» **DATA FOR THE TASK**:

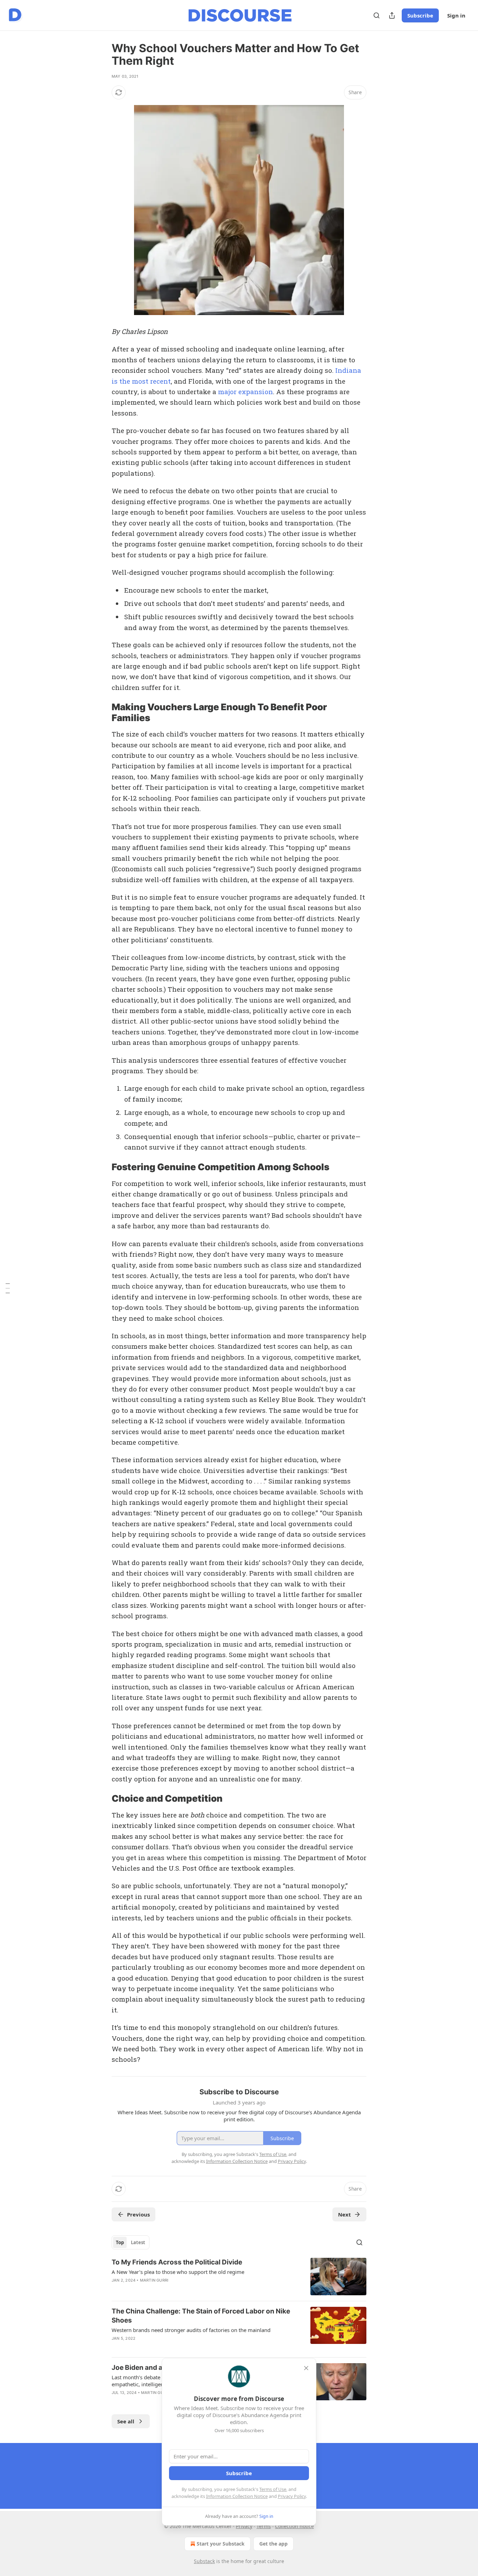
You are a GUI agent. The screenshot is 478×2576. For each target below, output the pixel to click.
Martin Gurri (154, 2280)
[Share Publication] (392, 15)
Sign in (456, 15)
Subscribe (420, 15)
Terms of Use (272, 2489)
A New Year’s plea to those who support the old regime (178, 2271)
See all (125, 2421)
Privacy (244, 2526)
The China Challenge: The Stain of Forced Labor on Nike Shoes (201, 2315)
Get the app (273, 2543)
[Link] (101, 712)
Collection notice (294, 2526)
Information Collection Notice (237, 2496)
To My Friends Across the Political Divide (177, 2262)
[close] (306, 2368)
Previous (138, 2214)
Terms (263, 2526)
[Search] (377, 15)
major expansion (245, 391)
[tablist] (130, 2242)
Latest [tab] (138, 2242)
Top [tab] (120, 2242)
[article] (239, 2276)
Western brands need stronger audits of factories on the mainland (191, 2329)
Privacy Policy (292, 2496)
==
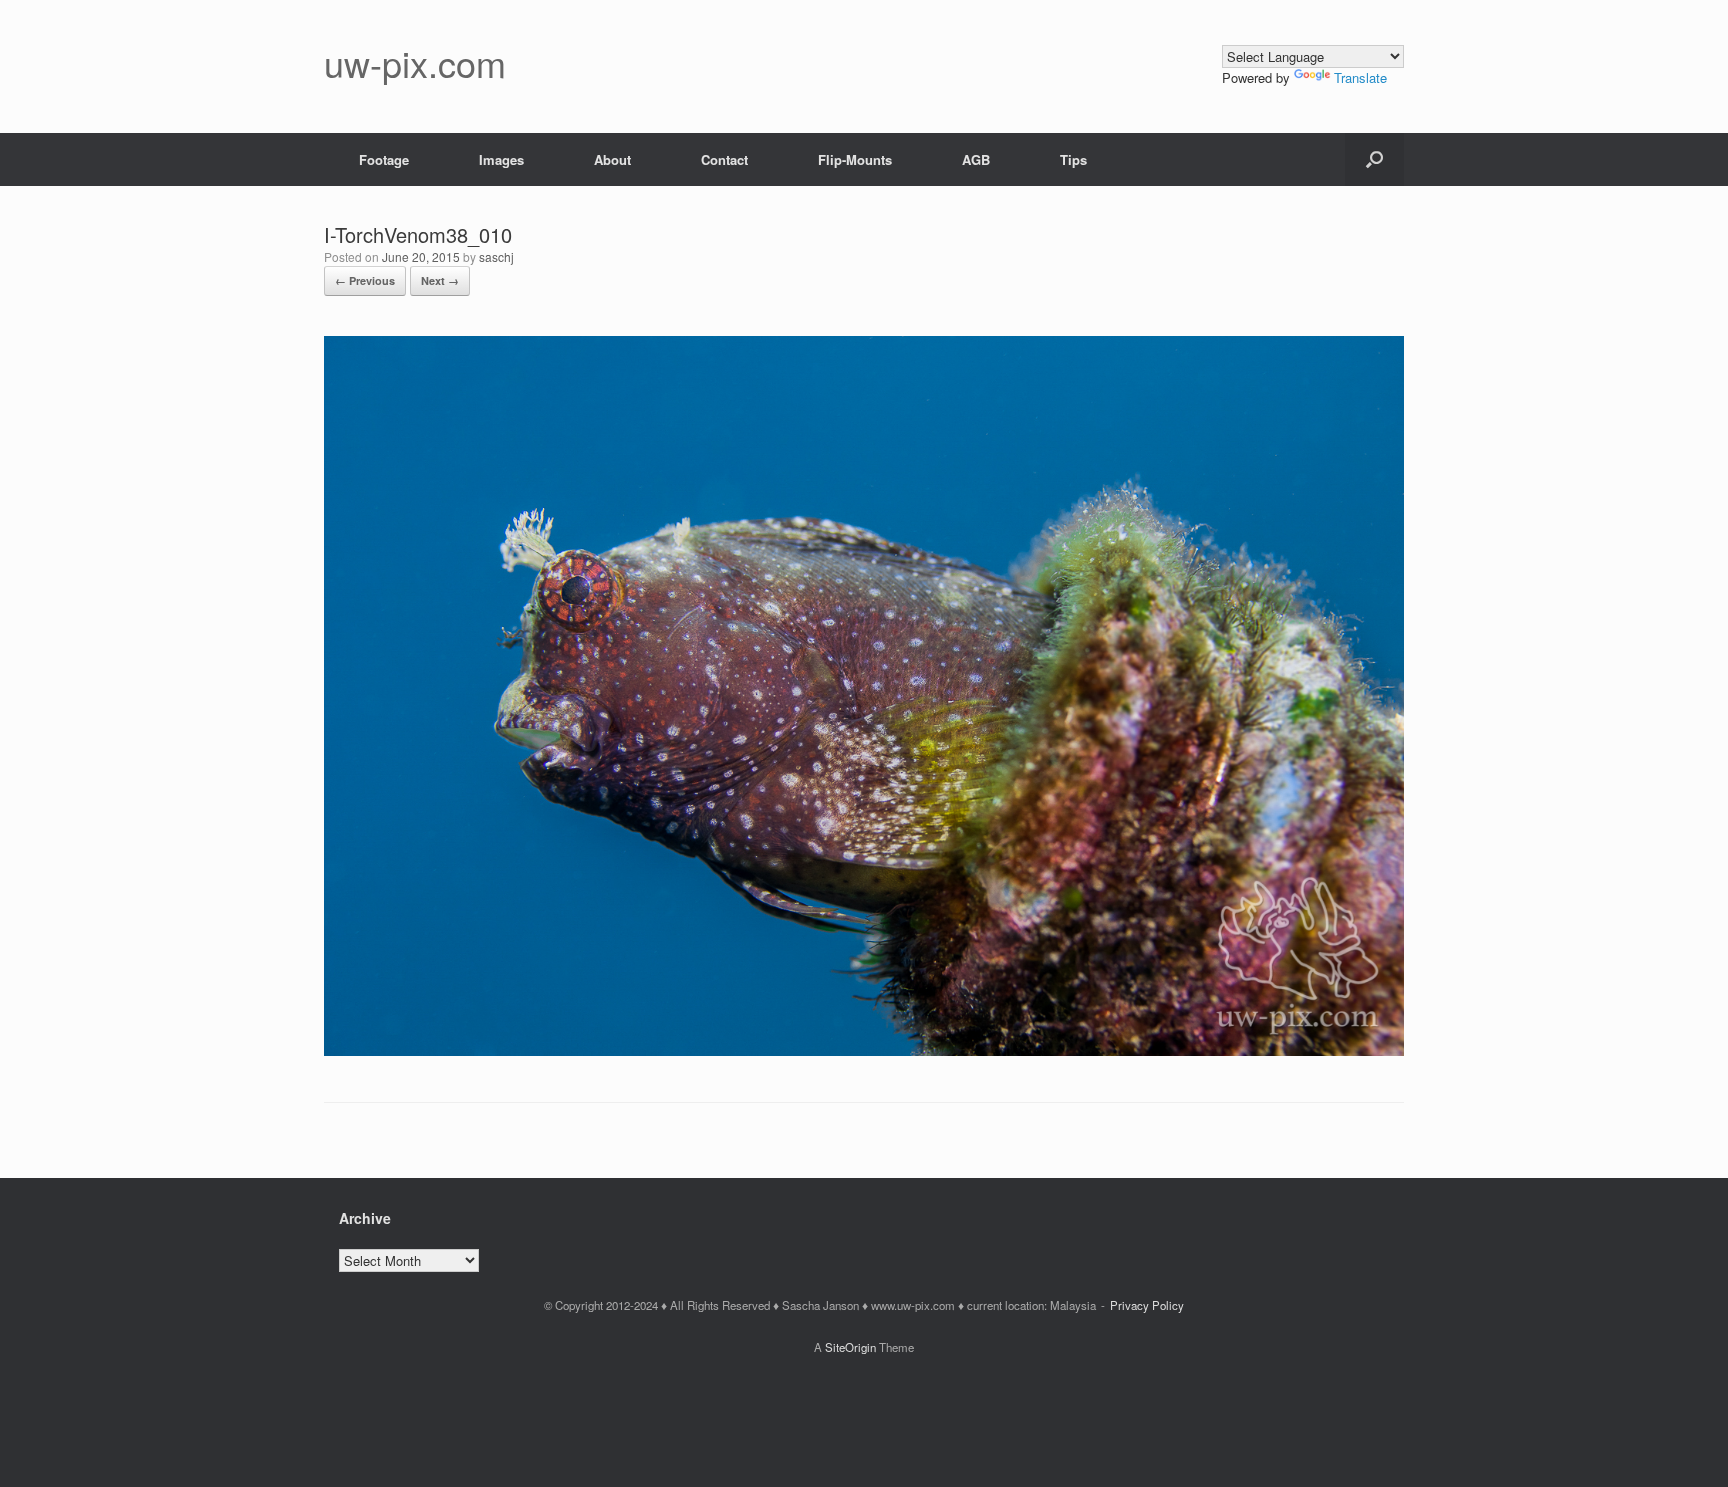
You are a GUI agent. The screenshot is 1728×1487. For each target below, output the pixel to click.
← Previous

» **EXERCISE REQUIREMENTS**:
Please give again the lines above between the line holding "You are a GUI agent. The screenshot is 478×2576." and the line holding "The China Challenge: The", inclusive, exactly as they are and with nothing added.

» **RESULT**:
You are a GUI agent. The screenshot is 478×2576. For each target below, output the pixel to click.
Martin Gurri (154, 2280)
[Share Publication] (392, 15)
Sign in (456, 15)
Subscribe (420, 15)
Terms of Use (272, 2489)
A New Year’s plea to those who support the old regime (178, 2271)
See all (125, 2421)
Privacy (244, 2526)
The China Challenge: The Stain of Forced Labor on Nike Shoes (201, 2315)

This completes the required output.